The European Council approves the ECOFIN Council’s (economics and finance ministers’) proposal on the reform of the Stability and Growth Pact. The reform broadens the fiscal policy leeway available to the euro countries. The medium-term budgetary objective is no longer defined uniformly (balanced budget) but is set taking account of country-specific economic considerations. The grounds justifying an overshooting of the 3% deficit ceiling become much broader in scope. The reform was ECOFIN’s response to the fact that several member countries had been overshooting the ceiling for a number of years (Germany since 2002, for example); stricter compliance with the Pact by these countries in the interests of price stability would have been the Eurosystem’s preferred alternative.
Given increasing inflation risks and accelerating growth rates in the euro area, the Governing Council raises the key interest rate in several stages from 2% to 4%. The interest rate hikes are accompanied by accusations by politicians (in competitively weaker countries, not so much in Germany) and academic commentators that the ECB is doing too little for growth and the reduction of unemployment.

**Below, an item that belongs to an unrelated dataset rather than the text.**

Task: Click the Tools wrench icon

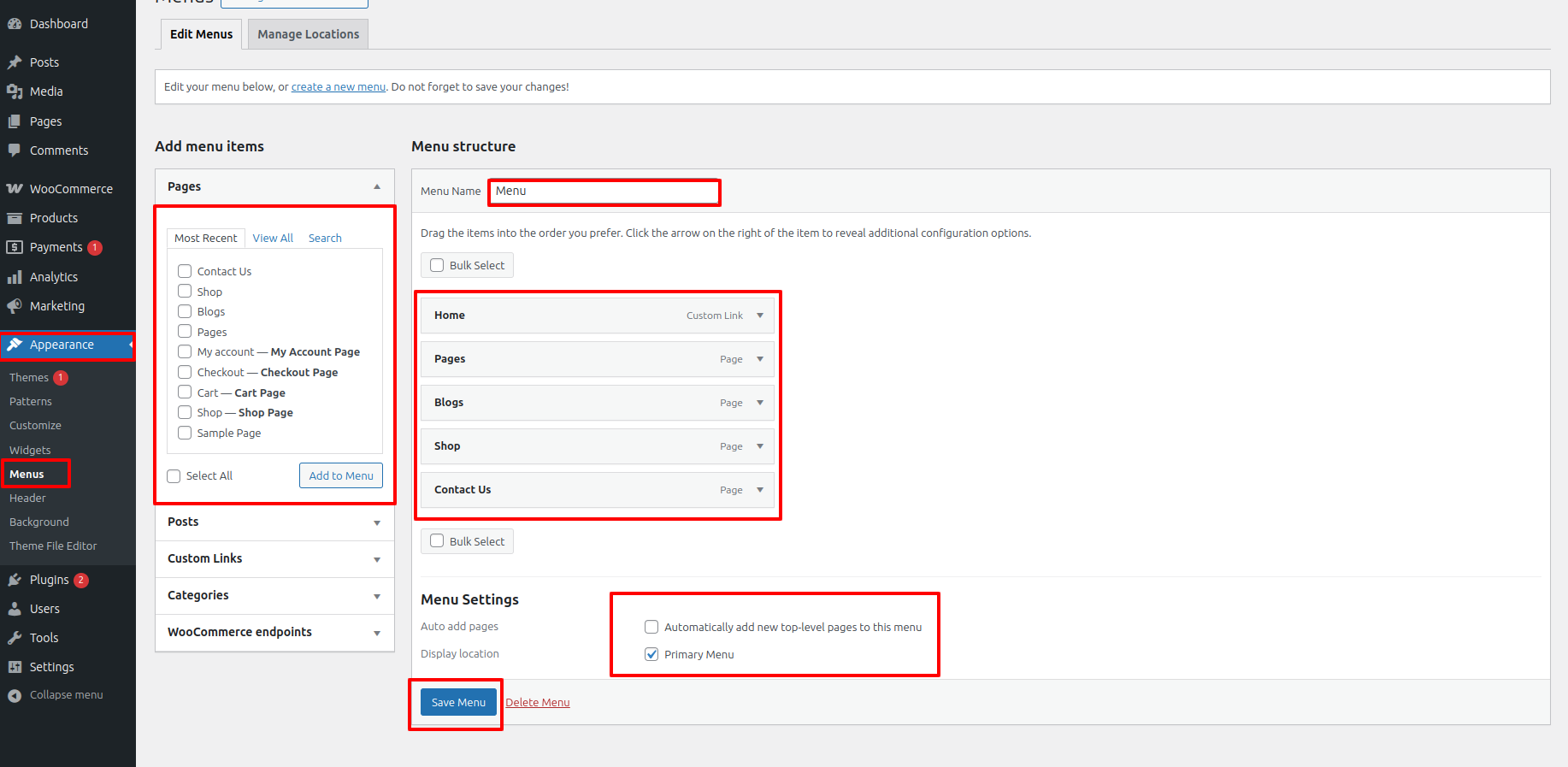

Slovenia introduces the euro.
Faced with the financial crisis spilling over from the USA, the Eurosystem makes additional liquidity available to the banks. In order not to put price stability at risk, the Governing Council – in contrast to the Fed in the USA – does not lower central bank interest rates, however.
The central banks of the Eurosystem launch the large-value payment system TARGET 2: a joint system with standard features in which individual interbank payments and the monetary policy operations of the Eurosystem are settled via a single platform. TARGET 2 replaces the decentralised TARGET system operated by the Eurosystem, which was set up in January 1999 – a network of individual different national payment systems.
Treaty of Lisbon signed by the Heads of State or Government of the EU member states to reform the EU following the failed ratification of the constitutional treaty for Europe. The provisions on EMU remain largely unchanged from those of the Maastricht Treaty (1992). Thanks to the influence exercised, in particular, by the ECB and the Bundesbank, price stability is retained as an objective of the EU (not only as the primary objective of the Eurosystem).
Malta and Cyprus introduce the euro. The number of national central bank governors on the Governing Council therefore rises to 15.
The European banking industry starts to phase in the Single Euro Payments Area (SEPA) for cashless retail payments, the concept of which is promoted by the Eurosystem and actively supported operationally, in particular, by the Bundesbank. Cross-border euro payments are treated as domestic payments, the payments instruments (pan-European SEPA transfer, debit and card payments) are being standardised – initially, from January, the transfers.
The Governing Council of the ECB lowers its key interest rate in four stages from 4.25% to 2.0%, by 75 basis points on 4 December alone. In addition to the ECB, the central banks of the United States, the United Kingdom, Canada, Sweden, Switzerland and China reduce their key interest rates in a coordinated move on 8 October. Background: significant slowdown in economic activity (particularly due to the financial crisis), falling commodity prices and inflation expectations as well as slowing monetary expansion all indicate receding inflationary risks in the medium term; there is now more leeway for interest rate cuts to stabilise the economy.